The Chinese Foreign Ministry has refused to comment on Xi’s vaccination status. Xi’s own statements on vaccines have focused on demands to make them a “global public good,” and advances in science, rather calls for the broader population at home to take them.
Yanzhong Huang, a senior fellow for global health at the New York-based Council on Foreign Relations, said the absence of an explicit signal from Xi had given Beijing authorities leeway to introduce their own policy — an approach he calls “fragmented authoritarianism.”
“It’s likely that when the vaccine mandate became known there wasn’t just public resistance, they also faced opposition from the government,” he said, adding that the U-turn reflected a lack of broad political consensus on vaccines.
“This impasse can only be broken with the personal intervention by the top leader,” Huang added. “If the top leader is showing a lukewarm attitude that policy impasse will continue.”
China was one of the first countries to approve a homegrown vaccine in December 2020. The Asian giant has since shipped some 2.1 billion doses globally in a push to win diplomatic favor, and got 90% of its 1.4 billion people fully vaccinated.
Yet, that figure falls dramatically among the elderly.
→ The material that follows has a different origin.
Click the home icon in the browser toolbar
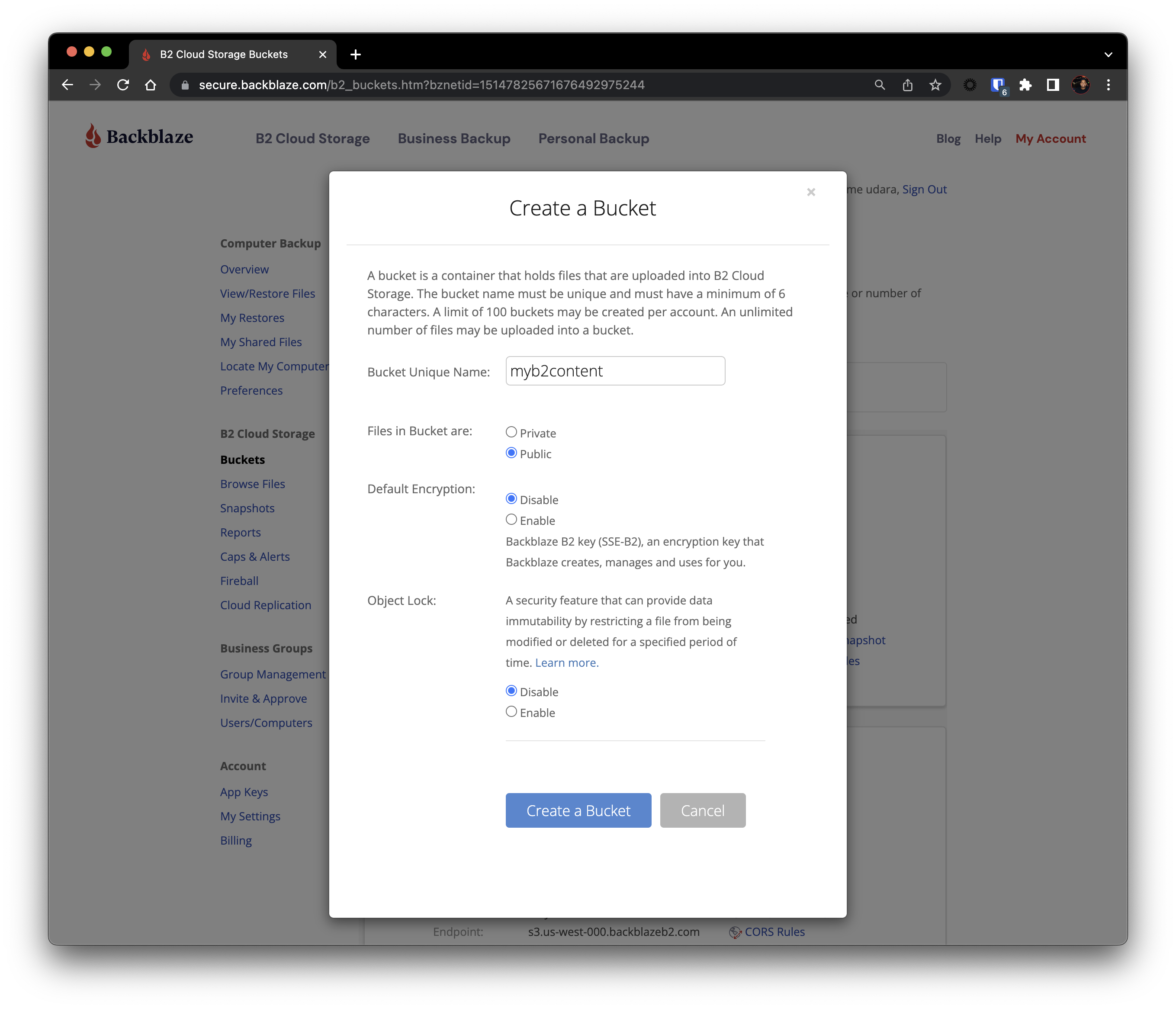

Only half those age 80 and above were fully immunized in March, the most recent national numbers. Some 500 people died in Shanghai earlier this year, but the city’s elderly still didn’t get the shot in the weeks after the lockdown, despite being offered cash rewards.
The elderly are even still advised by some doctors to avoid shots if they have chronic illness. Authorities’ reluctance to push vaccinations in this demographic contrasts with their strict enforcement of mass lockdowns and testing, and the pressure put on students and employees at state-owned enterprises to get vaccinated.
Furthermore, Wu Liangyou, deputy director of the National Health Commission’s Disease Control Bureau, pledged in October that vaccination should be voluntary — something social media users in Beijing reminded officials of last week. An article posted on “Wuyou Zhixiang,” a prominent online platform for China’s Maoist leftists, questioned whether authorities would somehow profit from a mandate, suggesting without evidence there was collusion with manufacturers.
That sort of public push back as Xi prepares to win a landmark third term in office at a twice-a-decade political summit this year, would likely deter party officials jostling for promotion from pushing any policy the central government has backed.
“There is already palpable public frustration with the Covid Zero approach and slower economic growth,” said Chong Ja Ian, an associate professor at the National University of Singapore’s political science department. “This could result in more popular resistance to public health measures in the lead-up to the 20th party congress, and increase the risk of infections.”
Omicron’s immune escape from both China’s inactivated vaccines and foreign mRNA shots it has made it impossible for the world’s second-largest economy to rely on vaccines to exit Covid Zero.
Instead, China’s pandemic controls are relying on mass testing, lockdowns and border curbs that have caused economists to predict the country will miss its ambitious target for annual GDP growth of about 5.5%. “It is hard to resist the conclusion that the authorities think the effectiveness of their lockdowns mean vaccines are not that important,” Richard McGregor, senior fellow for East Asia at the Lowy Institute, said.
For Scott Rosenstein, senior public health adviser at the Eurasia Group, the vaccines were also less useful to Xi on a soft power and diplomatic basis, due to their lower efficacy and a surplus of other shots on the market.
“The Chinese leadership realized from the beginning that these vaccines don’t do a great job at stopping transmission, and that was enough to de-prioritize vaccination,” he said. “It seems like China’s leaders are genuinely reluctant to put too much stock in vaccination.”